Top of Material shown

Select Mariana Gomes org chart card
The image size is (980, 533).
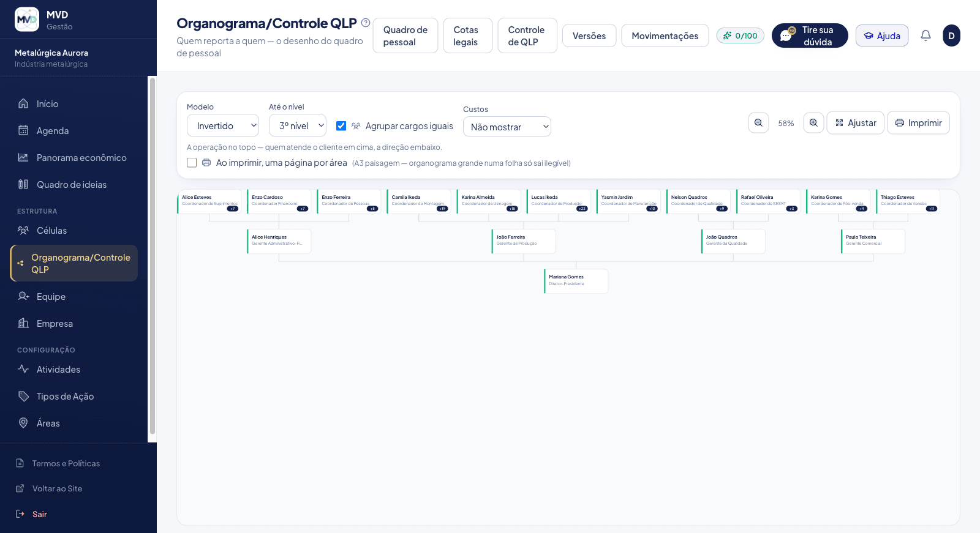[x=576, y=281]
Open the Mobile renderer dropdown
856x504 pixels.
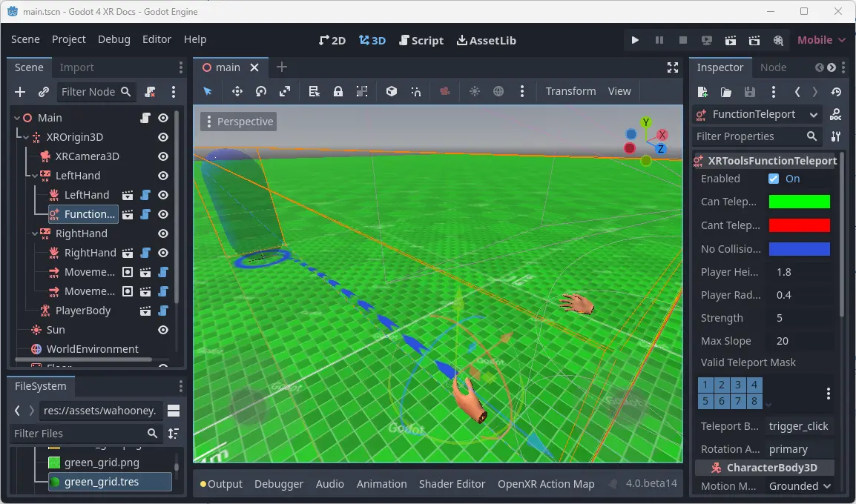tap(820, 40)
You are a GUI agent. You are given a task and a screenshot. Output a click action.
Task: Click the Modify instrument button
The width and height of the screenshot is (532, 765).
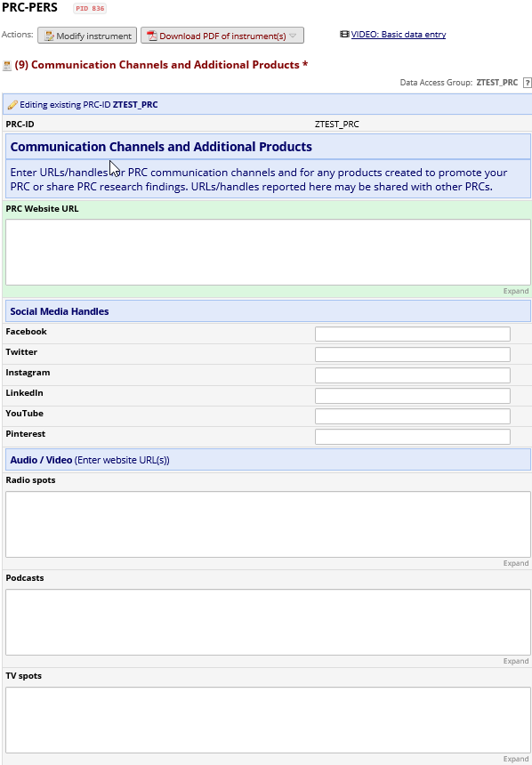pyautogui.click(x=87, y=36)
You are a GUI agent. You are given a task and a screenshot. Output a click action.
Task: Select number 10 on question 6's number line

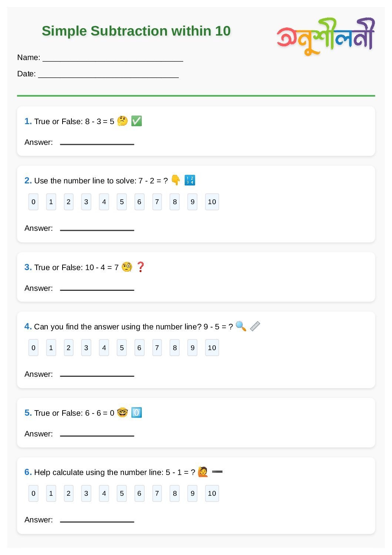[212, 493]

Bottom of Material shown

= Problem requirements =
A word-for-word transcription of the entries above, free of images, is what is wanted.

= Solution to the exercise =
Select Mariana Gomes org chart card
The image size is (980, 533).
[x=576, y=281]
Open the Mobile renderer dropdown
856x504 pixels.
tap(820, 40)
You are a GUI agent. You are given a task and a screenshot. Output a click action.
Task: Click the Modify instrument button
The width and height of the screenshot is (532, 765).
pyautogui.click(x=87, y=36)
You are a GUI agent. You are given a task and a screenshot. Output a click action.
Task: Select number 10 on question 6's number line

[212, 493]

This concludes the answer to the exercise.